Dataset excerpts:
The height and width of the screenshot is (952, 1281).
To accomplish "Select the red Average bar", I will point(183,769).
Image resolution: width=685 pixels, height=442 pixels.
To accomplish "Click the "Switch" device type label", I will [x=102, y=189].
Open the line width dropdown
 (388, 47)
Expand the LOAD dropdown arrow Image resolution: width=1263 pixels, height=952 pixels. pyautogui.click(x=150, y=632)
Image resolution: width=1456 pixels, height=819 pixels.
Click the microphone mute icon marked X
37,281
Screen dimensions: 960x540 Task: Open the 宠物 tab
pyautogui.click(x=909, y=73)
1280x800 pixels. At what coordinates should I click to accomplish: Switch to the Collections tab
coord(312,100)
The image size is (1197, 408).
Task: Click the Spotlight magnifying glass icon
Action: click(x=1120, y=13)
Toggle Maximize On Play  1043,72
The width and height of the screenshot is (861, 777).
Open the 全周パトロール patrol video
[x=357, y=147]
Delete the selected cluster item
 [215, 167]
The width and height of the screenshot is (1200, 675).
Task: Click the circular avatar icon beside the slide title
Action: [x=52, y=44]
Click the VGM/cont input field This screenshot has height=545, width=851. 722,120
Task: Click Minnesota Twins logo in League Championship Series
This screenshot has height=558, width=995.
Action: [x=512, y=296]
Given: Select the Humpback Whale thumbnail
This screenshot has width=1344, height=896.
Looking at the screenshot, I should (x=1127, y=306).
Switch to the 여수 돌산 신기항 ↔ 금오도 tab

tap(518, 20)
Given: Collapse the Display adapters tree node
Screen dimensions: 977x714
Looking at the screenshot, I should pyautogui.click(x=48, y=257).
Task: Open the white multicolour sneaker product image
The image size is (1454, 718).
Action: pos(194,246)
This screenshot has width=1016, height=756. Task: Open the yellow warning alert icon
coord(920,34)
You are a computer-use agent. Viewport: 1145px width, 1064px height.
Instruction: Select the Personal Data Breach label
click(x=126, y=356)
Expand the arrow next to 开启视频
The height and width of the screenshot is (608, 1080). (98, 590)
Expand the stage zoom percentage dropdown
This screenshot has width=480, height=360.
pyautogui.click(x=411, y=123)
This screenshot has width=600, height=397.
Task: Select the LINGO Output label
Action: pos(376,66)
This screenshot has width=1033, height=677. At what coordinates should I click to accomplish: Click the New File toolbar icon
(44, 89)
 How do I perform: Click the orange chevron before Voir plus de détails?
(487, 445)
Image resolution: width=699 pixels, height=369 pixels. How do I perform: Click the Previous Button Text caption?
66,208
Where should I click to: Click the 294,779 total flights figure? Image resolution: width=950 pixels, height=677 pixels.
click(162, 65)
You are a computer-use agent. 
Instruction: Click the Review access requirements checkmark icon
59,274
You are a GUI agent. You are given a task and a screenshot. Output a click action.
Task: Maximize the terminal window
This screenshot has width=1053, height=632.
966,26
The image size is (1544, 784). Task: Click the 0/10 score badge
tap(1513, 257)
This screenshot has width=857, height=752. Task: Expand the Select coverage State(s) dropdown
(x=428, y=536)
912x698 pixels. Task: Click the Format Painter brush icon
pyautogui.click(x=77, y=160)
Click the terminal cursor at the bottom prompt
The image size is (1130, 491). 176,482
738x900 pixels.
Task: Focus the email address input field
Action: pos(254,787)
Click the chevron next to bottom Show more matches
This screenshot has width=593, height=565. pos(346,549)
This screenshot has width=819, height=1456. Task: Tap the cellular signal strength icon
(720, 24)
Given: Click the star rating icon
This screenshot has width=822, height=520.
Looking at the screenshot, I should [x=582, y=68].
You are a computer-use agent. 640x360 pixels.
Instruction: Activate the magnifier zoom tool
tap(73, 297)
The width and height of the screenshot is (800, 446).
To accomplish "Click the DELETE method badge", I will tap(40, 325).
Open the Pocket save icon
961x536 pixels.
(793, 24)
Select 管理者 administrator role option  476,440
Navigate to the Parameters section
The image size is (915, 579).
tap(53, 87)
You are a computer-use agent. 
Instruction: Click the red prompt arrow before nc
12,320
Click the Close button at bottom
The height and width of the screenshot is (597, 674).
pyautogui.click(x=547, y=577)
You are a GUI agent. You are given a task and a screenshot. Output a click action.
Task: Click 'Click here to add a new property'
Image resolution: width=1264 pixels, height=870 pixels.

Work order: Reproduce, word for word, every line starting at the line that contains "Click the Close button at bottom" and ending with the final line of the entries.

Written solution:
Click the Close button at bottom
The height and width of the screenshot is (597, 674).
pyautogui.click(x=547, y=577)
You are a GUI agent. You are given a task and a screenshot. Output a click action.
Task: Click 'Click here to add a new property'
Image resolution: width=1264 pixels, height=870 pixels.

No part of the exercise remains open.